Data for locating visible targets »
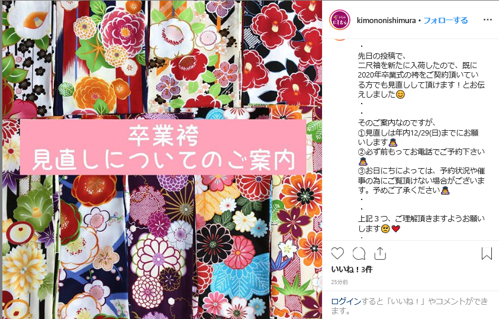Click the caption line mentioning 12/29(日)
The image size is (499, 319).
coord(418,133)
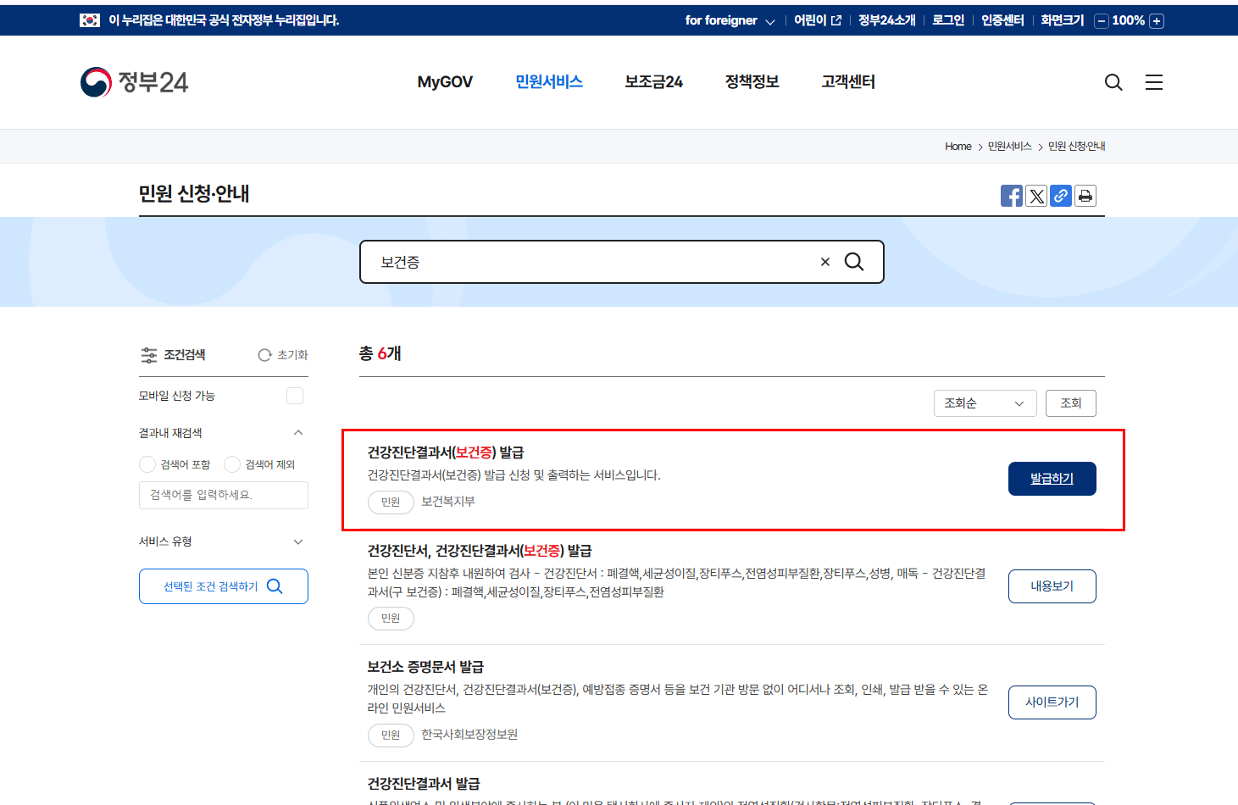Expand the 서비스 유형 section
The width and height of the screenshot is (1238, 805).
[297, 541]
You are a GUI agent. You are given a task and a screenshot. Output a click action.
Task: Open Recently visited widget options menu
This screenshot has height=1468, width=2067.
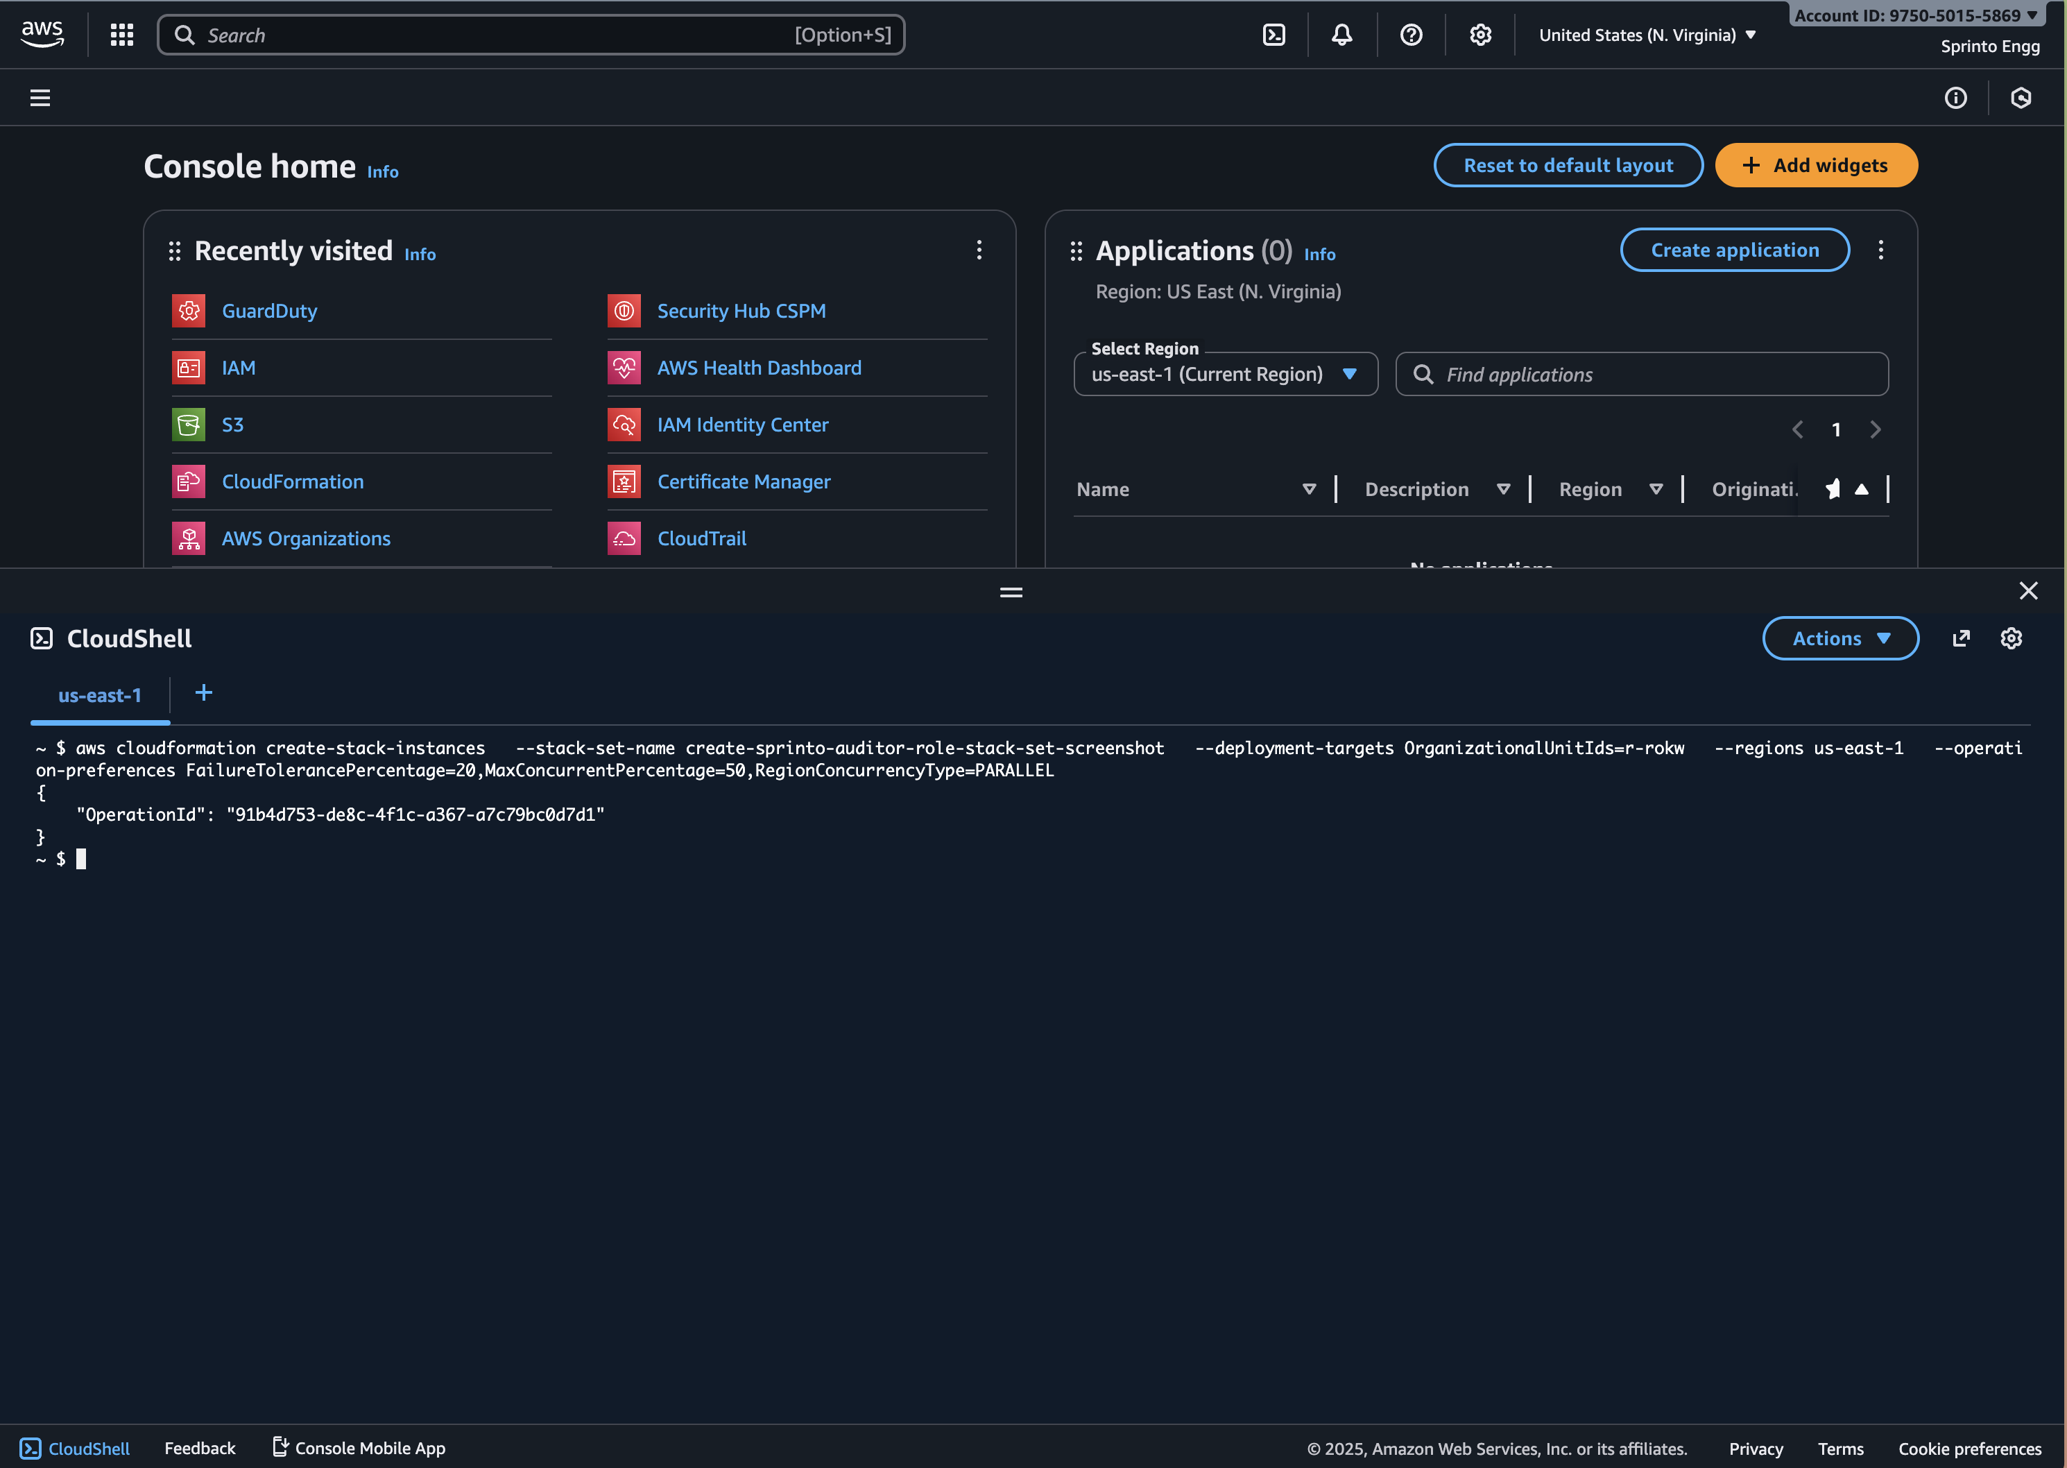tap(979, 250)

Exercise instructions » Copy out every line of the entries above word for word, leaving out the pictures.

Solution to this exercise »
Click the caption line mentioning 12/29(日)
The image size is (499, 319).
coord(418,133)
Expand the 서비스 유형 section
The width and height of the screenshot is (1238, 805).
[297, 541]
You are a GUI agent. You are given a task and a screenshot. Output a click action.
Task: Open Recently visited widget options menu
This screenshot has height=1468, width=2067.
tap(979, 250)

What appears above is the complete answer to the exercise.